### What is being asked
Give back the entries in full, exactly as they are written.

[Stored data entries]

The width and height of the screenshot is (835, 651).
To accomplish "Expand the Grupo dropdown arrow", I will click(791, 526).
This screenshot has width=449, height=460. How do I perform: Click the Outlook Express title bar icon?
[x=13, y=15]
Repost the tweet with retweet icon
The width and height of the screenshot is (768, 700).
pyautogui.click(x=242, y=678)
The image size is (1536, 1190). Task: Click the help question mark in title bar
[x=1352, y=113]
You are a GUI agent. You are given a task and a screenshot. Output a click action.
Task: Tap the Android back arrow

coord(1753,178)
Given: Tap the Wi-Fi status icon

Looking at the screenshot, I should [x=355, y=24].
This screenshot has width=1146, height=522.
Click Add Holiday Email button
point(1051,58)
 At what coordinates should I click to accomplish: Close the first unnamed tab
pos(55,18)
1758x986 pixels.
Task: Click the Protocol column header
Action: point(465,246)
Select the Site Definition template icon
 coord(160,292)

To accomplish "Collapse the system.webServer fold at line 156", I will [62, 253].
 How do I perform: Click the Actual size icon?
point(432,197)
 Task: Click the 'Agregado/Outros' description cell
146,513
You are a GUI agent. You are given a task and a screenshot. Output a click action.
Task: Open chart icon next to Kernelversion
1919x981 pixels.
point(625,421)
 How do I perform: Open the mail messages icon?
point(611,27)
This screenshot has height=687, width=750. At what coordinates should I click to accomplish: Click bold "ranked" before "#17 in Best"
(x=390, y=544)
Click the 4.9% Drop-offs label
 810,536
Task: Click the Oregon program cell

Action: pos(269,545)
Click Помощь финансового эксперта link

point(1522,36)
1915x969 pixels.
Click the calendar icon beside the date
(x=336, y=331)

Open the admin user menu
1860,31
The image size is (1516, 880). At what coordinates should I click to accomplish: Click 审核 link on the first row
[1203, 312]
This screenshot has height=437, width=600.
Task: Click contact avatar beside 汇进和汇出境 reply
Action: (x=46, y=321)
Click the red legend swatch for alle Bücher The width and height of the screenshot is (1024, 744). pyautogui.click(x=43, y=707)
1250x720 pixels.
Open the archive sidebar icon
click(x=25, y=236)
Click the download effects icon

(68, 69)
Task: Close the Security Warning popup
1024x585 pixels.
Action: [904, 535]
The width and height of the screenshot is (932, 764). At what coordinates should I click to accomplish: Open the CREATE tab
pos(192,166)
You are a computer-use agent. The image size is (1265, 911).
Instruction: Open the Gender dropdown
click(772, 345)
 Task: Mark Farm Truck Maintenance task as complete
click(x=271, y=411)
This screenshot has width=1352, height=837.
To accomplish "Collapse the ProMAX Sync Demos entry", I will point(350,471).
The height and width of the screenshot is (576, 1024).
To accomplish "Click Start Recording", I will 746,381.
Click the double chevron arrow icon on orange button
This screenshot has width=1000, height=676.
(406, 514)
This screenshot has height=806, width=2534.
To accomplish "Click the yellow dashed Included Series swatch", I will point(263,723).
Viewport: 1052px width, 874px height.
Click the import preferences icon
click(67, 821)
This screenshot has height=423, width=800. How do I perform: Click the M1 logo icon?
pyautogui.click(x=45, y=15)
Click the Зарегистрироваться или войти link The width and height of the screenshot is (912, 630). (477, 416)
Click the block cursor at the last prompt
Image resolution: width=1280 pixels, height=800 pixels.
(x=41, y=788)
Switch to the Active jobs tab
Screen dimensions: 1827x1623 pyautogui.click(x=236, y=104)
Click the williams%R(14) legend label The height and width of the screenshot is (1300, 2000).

### Output for this task
The width and height of the screenshot is (835, 651).
To accomplish "Expand the Grupo dropdown arrow", I will click(791, 526).
This screenshot has width=449, height=460. How do I perform: Click the Outlook Express title bar icon?
[x=13, y=15]
Repost the tweet with retweet icon
The width and height of the screenshot is (768, 700).
pyautogui.click(x=242, y=678)
The image size is (1536, 1190). Task: Click the help question mark in title bar
[x=1352, y=113]
You are a GUI agent. You are given a task and a screenshot. Output a click action.
Task: Tap the Android back arrow

coord(1753,178)
Given: Tap the Wi-Fi status icon

Looking at the screenshot, I should [x=355, y=24].
This screenshot has width=1146, height=522.
Click Add Holiday Email button
point(1051,58)
 At what coordinates should I click to accomplish: Close the first unnamed tab
pos(55,18)
1758x986 pixels.
Task: Click the Protocol column header
Action: point(465,246)
Select the Site Definition template icon
 coord(160,292)

To accomplish "Collapse the system.webServer fold at line 156", I will [62, 253].
 How do I perform: Click the Actual size icon?
point(432,197)
 Task: Click the 'Agregado/Outros' description cell
146,513
You are a GUI agent. You are given a task and a screenshot. Output a click action.
Task: Open chart icon next to Kernelversion
1919x981 pixels.
point(625,421)
 How do I perform: Open the mail messages icon?
point(611,27)
This screenshot has height=687, width=750. At what coordinates should I click to accomplish: Click bold "ranked" before "#17 in Best"
(x=390, y=544)
Click the 4.9% Drop-offs label
 810,536
Task: Click the Oregon program cell

Action: pos(269,545)
Click Помощь финансового эксперта link

point(1522,36)
1915x969 pixels.
Click the calendar icon beside the date
(x=336, y=331)

Open the admin user menu
1860,31
The image size is (1516, 880). At what coordinates should I click to accomplish: Click 审核 link on the first row
[1203, 312]
This screenshot has height=437, width=600.
Task: Click contact avatar beside 汇进和汇出境 reply
Action: (x=46, y=321)
Click the red legend swatch for alle Bücher The width and height of the screenshot is (1024, 744). pyautogui.click(x=43, y=707)
1250x720 pixels.
Open the archive sidebar icon
click(x=25, y=236)
Click the download effects icon

(68, 69)
Task: Close the Security Warning popup
1024x585 pixels.
Action: [904, 535]
The width and height of the screenshot is (932, 764). At what coordinates should I click to accomplish: Open the CREATE tab
pos(192,166)
You are a computer-use agent. The image size is (1265, 911).
Instruction: Open the Gender dropdown
click(772, 345)
 Task: Mark Farm Truck Maintenance task as complete
click(x=271, y=411)
This screenshot has width=1352, height=837.
To accomplish "Collapse the ProMAX Sync Demos entry", I will point(350,471).
The height and width of the screenshot is (576, 1024).
To accomplish "Click Start Recording", I will 746,381.
Click the double chevron arrow icon on orange button
This screenshot has width=1000, height=676.
(406, 514)
This screenshot has height=806, width=2534.
To accomplish "Click the yellow dashed Included Series swatch", I will point(263,723).
Viewport: 1052px width, 874px height.
Click the import preferences icon
click(67, 821)
This screenshot has height=423, width=800. How do I perform: Click the M1 logo icon?
pyautogui.click(x=45, y=15)
Click the Зарегистрироваться или войти link The width and height of the screenshot is (912, 630). (477, 416)
Click the block cursor at the last prompt
Image resolution: width=1280 pixels, height=800 pixels.
(x=41, y=788)
Switch to the Active jobs tab
Screen dimensions: 1827x1623 pyautogui.click(x=236, y=104)
Click the williams%R(14) legend label The height and width of the screenshot is (1300, 2000).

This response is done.